▶ _GIVEN TEXT_:
________
"Terminology on Data Sampling"

shaihulud
shaihulud New Altair Community Member
edited November 5 in Community Q&A
Hi

simple question:

I have a scenario where i use cluster analysis to sample a set of data into different groups of homogenous entities. Then i extract one entity of each group as a representative. What is the terminology on that? I would call it something like Data Sampling, but googling data sampling wasn much successfull... For example "sampling" (wikipedia) seems to be concentrated on investigation on populations and such.

However, searching in this forum i think that sampling might nevertheless what i am looking for.I would appreciate any help on the terminology and also if somebody could advise some literatur on that topic.

greetings
shai

 

Answers

  • el_chief
    el_chief New Altair Community Member
  • shaihulud
    shaihulud New Altair Community Member
    ive already read about clustersampling,but it seemed to be just a subclassof what i am looking for.first of all because its set on population data differentiating between geografical and such criteria,while my focus is on any kind of data sets including objects with attributes.furthermore i dont think that clusteranalysis is the only technique to group data. what woujd be the supertopic of cluster sampling?
  • el_chief
    el_chief New Altair Community Member
    The word you are looking for may be Stratified or Quota.

    Quota is a subset of Stratified, but it makes sure that the sample proportions are similar to the population proportions of groups.

  • shaihulud
    shaihulud New Altair Community Member
    oki this sounds much better, but why is it always about population???
    Population is not the only kind of data that needs to be analysed.. I am a littled bit puzzled about that..
  • IngoRM
    IngoRM New Altair Community Member
    Another hint might be "prototypes" for each group. At least this is something which can be used in a quite fashion and everybody got the idea and it is frequently used by many clustering people. Another term describing this might be "relevance vector" coming from the Relevance Vector Machine which concentrates on the prototypical points for each class instead of the points describing the borders like it is done by Support Vector Machines.

    Cheers,
    Ingo
________
▶ _DATA SEGMENT_:
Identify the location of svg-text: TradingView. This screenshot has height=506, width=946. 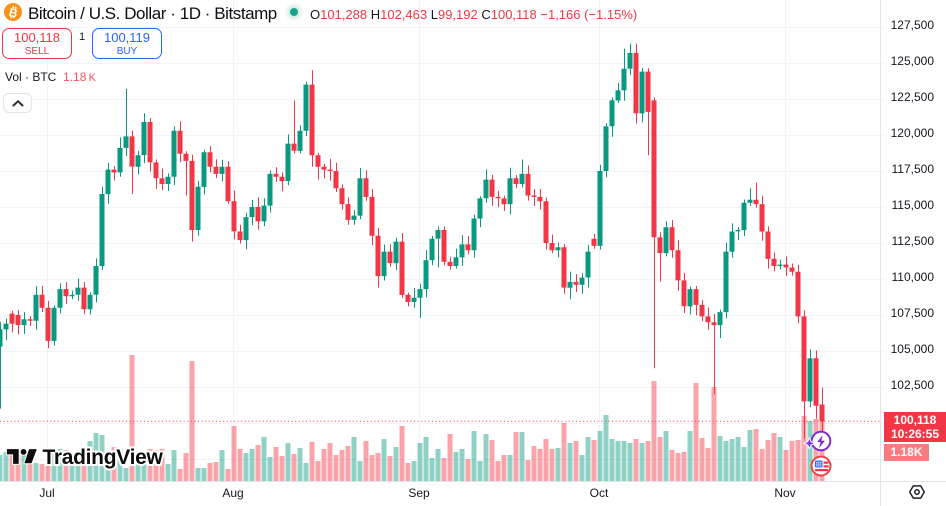
(104, 458).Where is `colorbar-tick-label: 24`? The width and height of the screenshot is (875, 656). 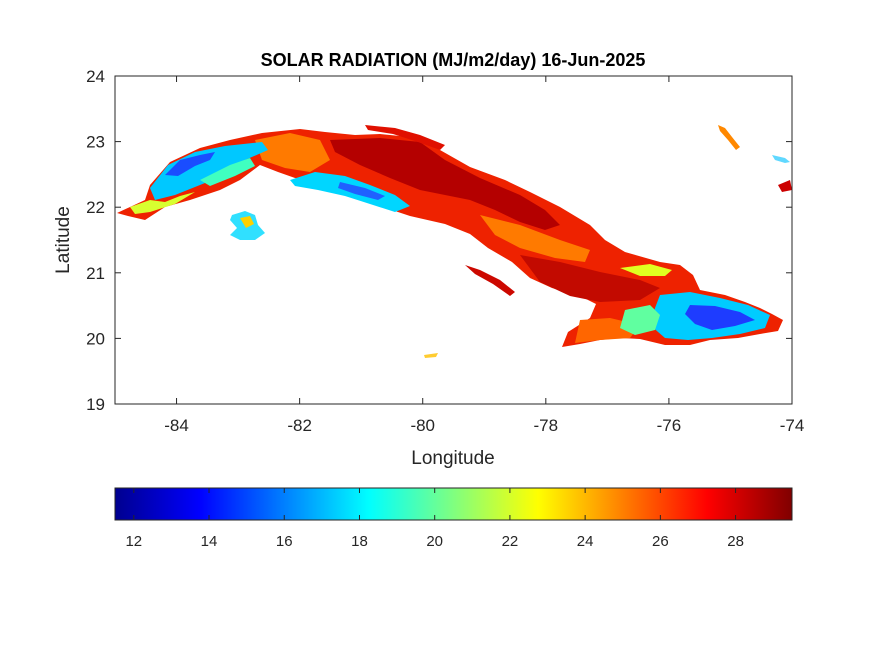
________
▶ _TASK DIRECTIONS_:
Decide whether each statement agrees with the data sampling thread: (a) el_chief describes Quota as a subset of Stratified; (b) IngoRM says the Relevance Vector Machine concentrates on the points describing the borders; (c) shaihulud considers cluster analysis the only technique to group data. Answer yes or no for each and quote the deciding words of the thread. The lines have nothing to do with the data sampling thread.

▶ _EXERCISE RESULT_:
(a) Yes: "Quota is a subset of Stratified"
(b) No: "concentrates on the prototypical points for each class instead of the points describing the borders like it is done by Support Vector Machines"
(c) No: "i dont think that clusteranalysis is the only technique to group data"